[Task prompt] In the entries below, begin at the line with "Task: Click the pencil" and stop after the line with "You are a computer-use"; output those lines exactly and omit the pictures.

*** Opening Data ***

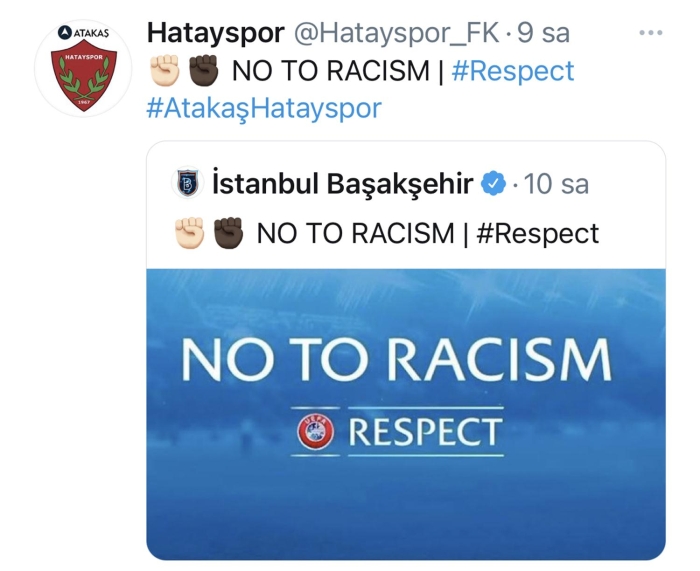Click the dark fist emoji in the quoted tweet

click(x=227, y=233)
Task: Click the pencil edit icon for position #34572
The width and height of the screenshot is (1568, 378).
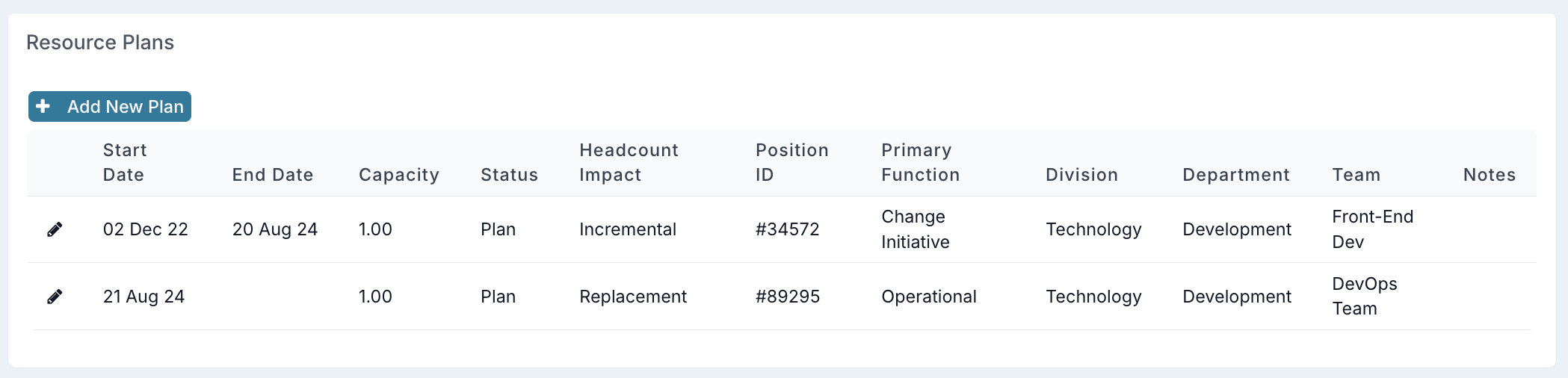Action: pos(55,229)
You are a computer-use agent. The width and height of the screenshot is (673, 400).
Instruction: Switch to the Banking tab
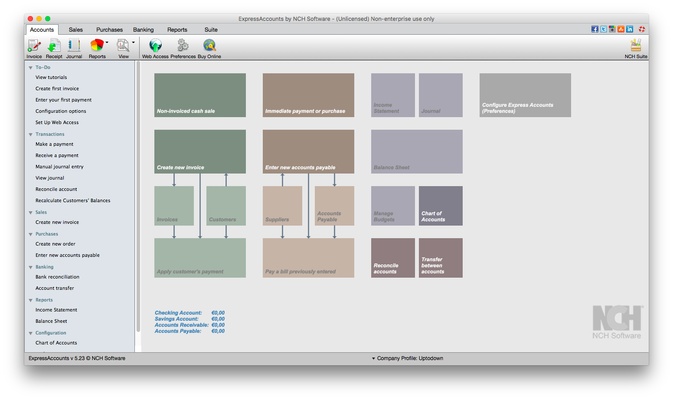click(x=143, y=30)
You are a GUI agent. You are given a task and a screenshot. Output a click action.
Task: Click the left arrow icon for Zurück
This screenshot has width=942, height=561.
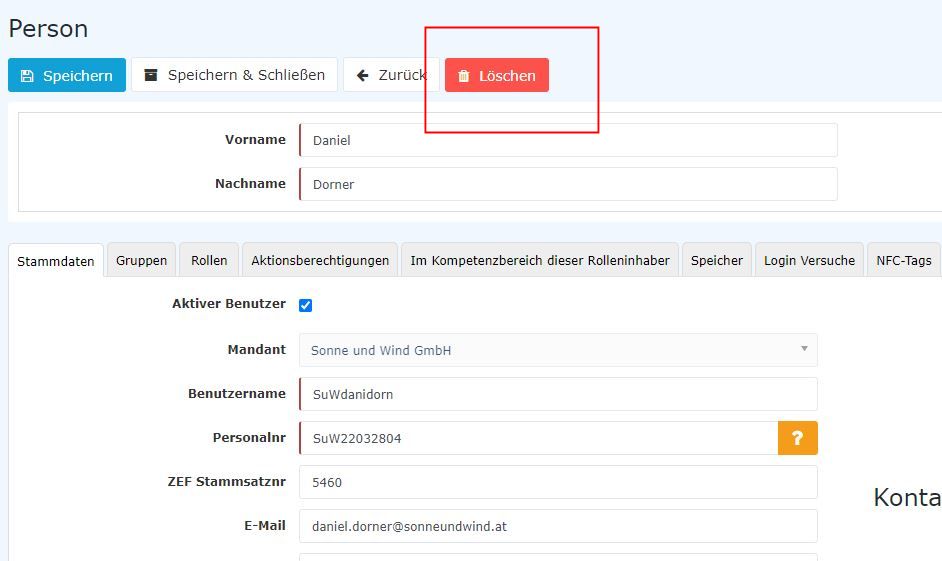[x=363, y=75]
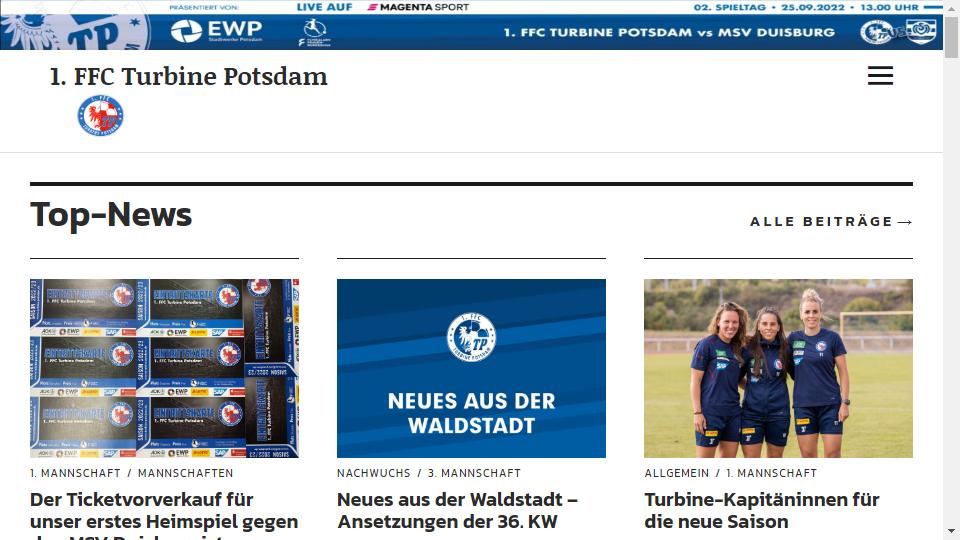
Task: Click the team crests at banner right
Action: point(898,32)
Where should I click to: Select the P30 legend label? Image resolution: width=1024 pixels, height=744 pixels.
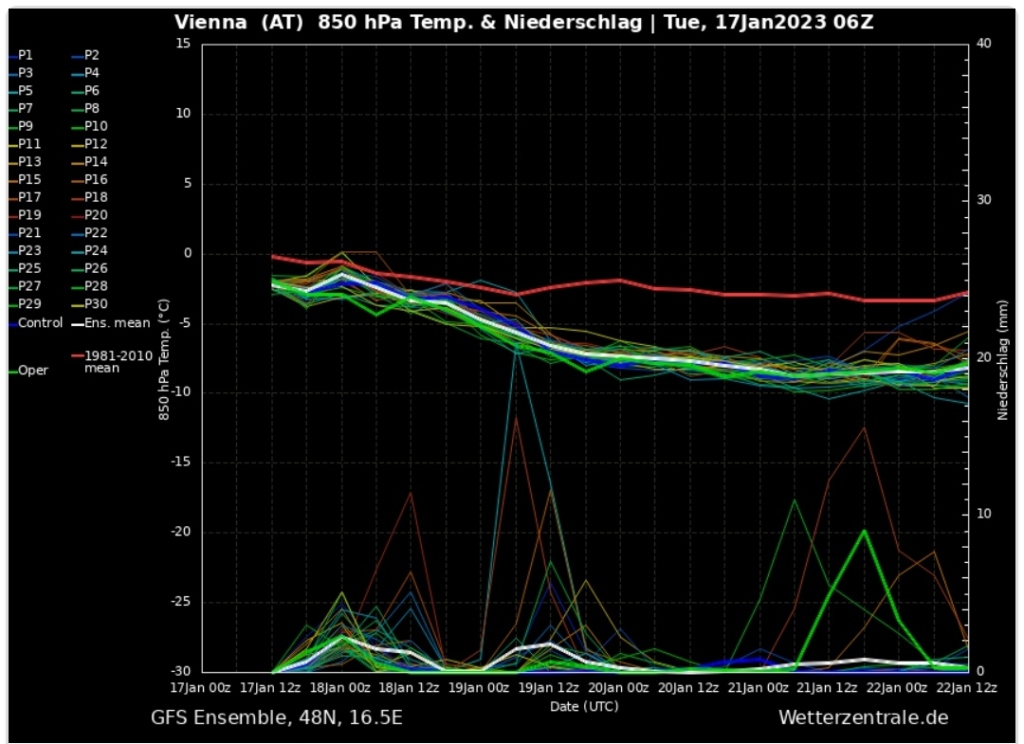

*** Closing Data ***

[Problem solution]
Task: Click the pencil edit icon for position #34572
The width and height of the screenshot is (1568, 378).
Action: pos(55,229)
You are a computer-use agent. The width and height of the screenshot is (673, 400).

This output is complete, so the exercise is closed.